Copy out the data below line for line, reproducing every character, space and symbol without change.
++++++++++
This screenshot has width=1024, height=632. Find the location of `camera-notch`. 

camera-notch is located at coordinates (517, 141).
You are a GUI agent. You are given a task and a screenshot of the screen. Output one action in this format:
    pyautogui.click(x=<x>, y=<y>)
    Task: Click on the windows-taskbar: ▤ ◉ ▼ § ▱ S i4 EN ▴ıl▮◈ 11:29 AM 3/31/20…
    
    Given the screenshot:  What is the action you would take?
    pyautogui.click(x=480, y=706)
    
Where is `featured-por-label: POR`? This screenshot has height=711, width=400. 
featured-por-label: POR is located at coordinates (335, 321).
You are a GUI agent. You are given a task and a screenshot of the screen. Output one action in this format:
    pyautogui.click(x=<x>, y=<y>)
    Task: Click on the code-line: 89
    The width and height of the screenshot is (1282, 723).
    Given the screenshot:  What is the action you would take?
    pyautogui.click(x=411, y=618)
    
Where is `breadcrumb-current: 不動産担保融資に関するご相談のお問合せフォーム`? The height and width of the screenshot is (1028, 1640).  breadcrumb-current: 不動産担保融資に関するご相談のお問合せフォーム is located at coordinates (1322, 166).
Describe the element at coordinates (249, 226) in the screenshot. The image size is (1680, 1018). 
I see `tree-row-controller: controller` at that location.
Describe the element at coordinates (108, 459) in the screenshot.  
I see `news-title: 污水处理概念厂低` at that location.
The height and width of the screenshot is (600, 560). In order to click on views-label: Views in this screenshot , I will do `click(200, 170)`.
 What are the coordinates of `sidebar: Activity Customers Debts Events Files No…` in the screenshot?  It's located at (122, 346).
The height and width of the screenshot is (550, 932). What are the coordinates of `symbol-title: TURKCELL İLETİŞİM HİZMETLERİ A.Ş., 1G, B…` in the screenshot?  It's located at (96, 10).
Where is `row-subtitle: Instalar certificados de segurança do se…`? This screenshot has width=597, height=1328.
++++++++++
* **RESPONSE TO THE TASK**
This screenshot has width=1024, height=632. Find the location of `camera-notch`. 

camera-notch is located at coordinates (517, 141).
You are a GUI agent. You are given a task and a screenshot of the screen. Output one action in this format:
    pyautogui.click(x=<x>, y=<y>)
    Task: Click on the windows-taskbar: ▤ ◉ ▼ § ▱ S i4 EN ▴ıl▮◈ 11:29 AM 3/31/20…
    
    Given the screenshot:  What is the action you would take?
    pyautogui.click(x=480, y=706)
    
Where is `featured-por-label: POR`? This screenshot has height=711, width=400. 
featured-por-label: POR is located at coordinates (335, 321).
You are a GUI agent. You are given a task and a screenshot of the screen. Output one action in this format:
    pyautogui.click(x=<x>, y=<y>)
    Task: Click on the code-line: 89
    The width and height of the screenshot is (1282, 723).
    Given the screenshot:  What is the action you would take?
    pyautogui.click(x=411, y=618)
    
Where is `breadcrumb-current: 不動産担保融資に関するご相談のお問合せフォーム`? The height and width of the screenshot is (1028, 1640).  breadcrumb-current: 不動産担保融資に関するご相談のお問合せフォーム is located at coordinates (1322, 166).
Describe the element at coordinates (249, 226) in the screenshot. The image size is (1680, 1018). 
I see `tree-row-controller: controller` at that location.
Describe the element at coordinates (108, 459) in the screenshot.  
I see `news-title: 污水处理概念厂低` at that location.
The height and width of the screenshot is (600, 560). In order to click on views-label: Views in this screenshot , I will do `click(200, 170)`.
 What are the coordinates of `sidebar: Activity Customers Debts Events Files No…` in the screenshot?  It's located at (122, 346).
The height and width of the screenshot is (550, 932). What are the coordinates of `symbol-title: TURKCELL İLETİŞİM HİZMETLERİ A.Ş., 1G, B…` in the screenshot?  It's located at (96, 10).
Where is `row-subtitle: Instalar certificados de segurança do se…`? This screenshot has width=597, height=1328.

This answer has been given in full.